Using `pd.melt()`, create a DataFrame for the plot mentioned above. 
* Set quarter legend to lower left.
* Using `axhline`, draw a horizontal line through the graph at the value of Q2 2020.

In [None]:
# Melt the `gdp` dataframe and sort by the `Year` and `GDP value` columns 
melted_gdp = gdp.melt(['Year'], var_name='Quarter', value_name='GDP value', ignore_index=False).sort_values(
                                                                                            ['Year', 'Quarter'])
melted_gdp.head(10)

In [None]:
plt.figure(figsize = (11,4))
gdp_g = sns.barplot(x='Year', y="GDP value", hue='Quarter', palette='pastel',
                  data=melted_gdp)
gdp_g.legend(loc=3, title='Quarter', bbox_to_anchor=(-0.17,0))
gdp_g.axhline(15890000.00) # value of Q2 2020
gdp_g.set_title('QUARTERLY GDP VALUES FROM 2014 TO 2020', fontdict={'fontsize':17,'fontweight':'bold'})

* There is a slight decrease in the second quarter 2020 GDP value compared to the pre-COVID 2019 value.
* There's however no significant difference between second quarter GDP values before 2019 and Q2 values in 2020.
* All the years show an increase in GDP from Q1 to Q4 except 2020 in which there's a decrease in GDP from Q1 to Q2. This corresponds to the period of the first COVID-19 wave and national lockdown.

#### J - View the initial and revised bugdet for the year 2020 using a `barplot`

In [None]:
budget.plot('states', kind='bar', figsize=(12,5), fontsize=12, xlabel='States')
plt.title('INITIAL AND REVISED BUDGETS DURING THE PANDEMIC', fontsize=15)

* The state with the largest relative decrease in budget is Cross River followed by Lagos state. However, Cross River is not among the top 10 states most affected by COVID-19.
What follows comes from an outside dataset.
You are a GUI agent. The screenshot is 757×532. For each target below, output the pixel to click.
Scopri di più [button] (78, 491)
#### K - View monthly COVID-19 statistics

In [None]:
# Extract `Year` and `Month` data from the `Date` column.
confirmed_dly_nig['Year'] = confirmed_dly_nig['Date'].dt.year
confirmed_dly_nig['Month'] = confirmed_dly_nig['Date'].dt.month

# Group by year and month, then sum up no of monthly cases.
con_covid_mthly = confirmed_dly_nig.groupby(['Year', 'Month']).sum()

# Plot monthly data
con_covid_mthly.plot(y='Daily Cases', kind='bar', figsize=(11,5), ylabel='Cases', legend=False)
plt.title('AGGREGATE CONFIRMED CASES PER MONTH', fontsize=16)

* The highest number of monthly confirmed cases was seen in January followed by February

In [None]:
recovered_dly_nig['Year'] = recovered_dly_nig['Date'].dt.year
recovered_dly_nig['Month'] = recovered_dly_nig['Date'].dt.month
rec_covid_mthly = recovered_dly_nig.groupby(['Year', 'Month']).sum()
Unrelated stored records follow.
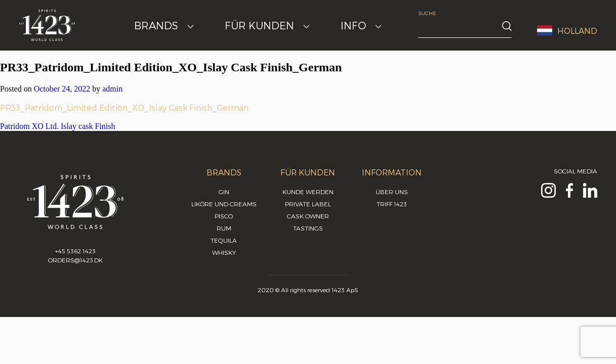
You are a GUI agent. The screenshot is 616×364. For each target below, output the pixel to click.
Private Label (308, 204)
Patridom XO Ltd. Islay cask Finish (58, 126)
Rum (224, 228)
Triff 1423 (392, 204)
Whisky (224, 252)
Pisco (224, 216)
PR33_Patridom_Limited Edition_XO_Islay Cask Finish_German (124, 107)
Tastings (308, 228)
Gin (224, 192)
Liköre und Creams (224, 204)
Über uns (392, 192)
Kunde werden (308, 192)
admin (112, 88)
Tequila (224, 240)
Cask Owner (308, 216)
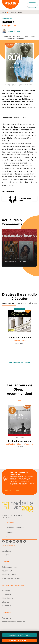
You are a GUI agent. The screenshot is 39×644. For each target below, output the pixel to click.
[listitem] (3, 541)
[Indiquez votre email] (17, 490)
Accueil (4, 12)
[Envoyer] (33, 490)
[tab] (7, 118)
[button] (19, 635)
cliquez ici (23, 485)
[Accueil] (10, 5)
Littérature (12, 12)
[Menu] (32, 5)
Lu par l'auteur (14, 31)
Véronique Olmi (9, 26)
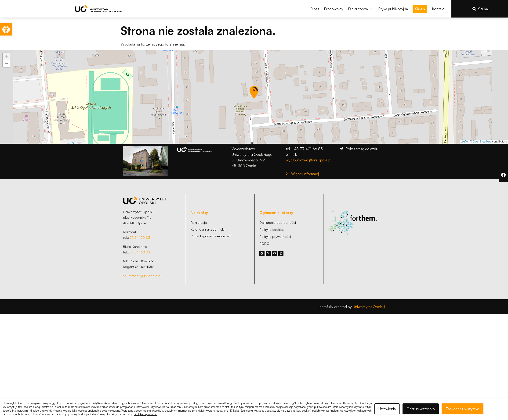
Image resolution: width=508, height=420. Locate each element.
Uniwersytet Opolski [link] (369, 307)
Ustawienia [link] (387, 409)
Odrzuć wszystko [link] (420, 409)
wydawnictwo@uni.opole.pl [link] (308, 160)
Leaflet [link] (465, 141)
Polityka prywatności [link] (146, 414)
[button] (361, 9)
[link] (6, 29)
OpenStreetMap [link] (482, 141)
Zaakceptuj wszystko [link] (463, 409)
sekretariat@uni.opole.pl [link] (142, 275)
rec_covid_mthly.plot(y='Daily Cases', kind='bar', figsize=(11,5), ylabel='Cases', legend=False, color='green')
plt.title('AGGREGATE RECOVERED CASES PER MONTH', fontsize=16)

* The same pattern is seen as for confirmed cases but the difference in cases between the two months is much smaller.

In [None]:
deaths_dly_nig['Year'] = deaths_dly_nig['Date'].dt.year
deaths_dly_nig['Month'] = deaths_dly_nig['Date'].dt.month
dths_covid_mthly = deaths_dly_nig.groupby(['Year', 'Month']).sum()

dths_covid_mthly.plot(y='Daily Cases', kind='bar', figsize=(11,5), ylabel='Cases', legend=False, color='red')

* A two-phased spike in deaths is seen. However, the highest number of monthly deaths is seen in February, 2021 following the spike in number of confirmed and discharged cases that occurred in January.
* The month within which the second highest number of deaths was recorded is June, 2020.
* A similar profile of the number of deaths per month during both waves may be an indication of a reduced mortality rate during the second wave.